2. Anything herein to the contrary not withstanding, the Executive is not releasing: (i) any rights to indemnification under the Articles of Incorporation, Charter or By-Laws of the Company or the Bank, or under any applicable insurance policy, or any right to obtain contributions as permitted by law, in each case to the extent permitted by applicable laws, including the laws of the State of Delaware and the rules and regulations of the Massachusetts Department of Banking; (ii) his right to enforce the terms and conditions of the Separation Agreement and General Release, including, without limitation, the SA Obligations; (iii) any rights or claims that arise after the Effective Date; or (iv) any vested rights under the Company’s benefit plans.
3. By signing this General Release, the Executive represents that he has not and will not in the future commence any action or proceeding arising out of the matters released hereby, and that he will not seek or be entitled to any award of legal or equitable relief in any action or proceeding that may be commenced on his behalf in regard to such released matters.
4. The Executive acknowledges that the Company and Bank have hereby advised him to consult with an attorney of his choosing prior to signing this General Release.
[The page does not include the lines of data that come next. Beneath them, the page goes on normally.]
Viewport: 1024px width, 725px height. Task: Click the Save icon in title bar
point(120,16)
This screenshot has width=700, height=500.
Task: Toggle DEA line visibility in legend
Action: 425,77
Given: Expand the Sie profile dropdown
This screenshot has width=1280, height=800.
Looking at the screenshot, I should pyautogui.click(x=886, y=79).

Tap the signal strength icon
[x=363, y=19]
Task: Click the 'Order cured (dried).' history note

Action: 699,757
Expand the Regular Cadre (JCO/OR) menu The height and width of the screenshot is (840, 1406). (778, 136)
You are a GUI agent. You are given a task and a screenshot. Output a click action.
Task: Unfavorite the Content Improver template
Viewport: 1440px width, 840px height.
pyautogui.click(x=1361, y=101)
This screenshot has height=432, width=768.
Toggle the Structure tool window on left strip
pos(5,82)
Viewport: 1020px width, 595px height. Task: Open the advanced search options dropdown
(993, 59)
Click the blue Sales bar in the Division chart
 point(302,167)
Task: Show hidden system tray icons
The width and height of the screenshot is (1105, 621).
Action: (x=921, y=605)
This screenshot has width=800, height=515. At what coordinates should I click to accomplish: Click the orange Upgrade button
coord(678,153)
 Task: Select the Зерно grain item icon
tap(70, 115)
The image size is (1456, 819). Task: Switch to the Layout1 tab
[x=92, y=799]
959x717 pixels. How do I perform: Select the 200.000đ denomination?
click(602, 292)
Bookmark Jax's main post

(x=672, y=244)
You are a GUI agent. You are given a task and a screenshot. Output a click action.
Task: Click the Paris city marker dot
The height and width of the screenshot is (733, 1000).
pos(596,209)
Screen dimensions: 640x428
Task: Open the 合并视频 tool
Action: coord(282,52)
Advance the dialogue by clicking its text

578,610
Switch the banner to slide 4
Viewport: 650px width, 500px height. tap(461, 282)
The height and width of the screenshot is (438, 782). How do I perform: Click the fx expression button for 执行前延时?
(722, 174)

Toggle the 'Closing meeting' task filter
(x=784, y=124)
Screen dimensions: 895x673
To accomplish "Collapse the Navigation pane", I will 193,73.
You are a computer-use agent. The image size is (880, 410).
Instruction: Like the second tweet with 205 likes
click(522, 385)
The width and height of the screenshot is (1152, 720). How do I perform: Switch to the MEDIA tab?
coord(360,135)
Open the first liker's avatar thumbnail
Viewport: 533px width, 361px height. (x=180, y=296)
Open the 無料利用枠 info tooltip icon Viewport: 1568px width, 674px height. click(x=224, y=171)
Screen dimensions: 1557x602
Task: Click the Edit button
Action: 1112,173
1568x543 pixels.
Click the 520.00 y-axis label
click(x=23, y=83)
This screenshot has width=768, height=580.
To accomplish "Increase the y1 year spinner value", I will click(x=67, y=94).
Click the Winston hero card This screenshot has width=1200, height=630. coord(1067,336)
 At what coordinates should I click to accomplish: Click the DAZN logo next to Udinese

The Executive represents that he has had the opportunity to review this General Release and, specifically, the release in paragraph 1, with an attorney of his choice. The Executive also agrees that he has entered into this General Release freely and voluntarily.
5. In the event that any one or more of the provisions of this General Release shall be held to be invalid, illegal or unenforceable, the validity, legality and enforceability of the remainder of this General Release shall not in any way be affected or impaired thereby.
6. This General Release shall be governed by the law of the State of Massachusetts without reference to its choice of law rules, except to the extent governed by Federal law.
     IN WITNESS WHEREOF, the Executive has executed this General Release as of the date first set forth above.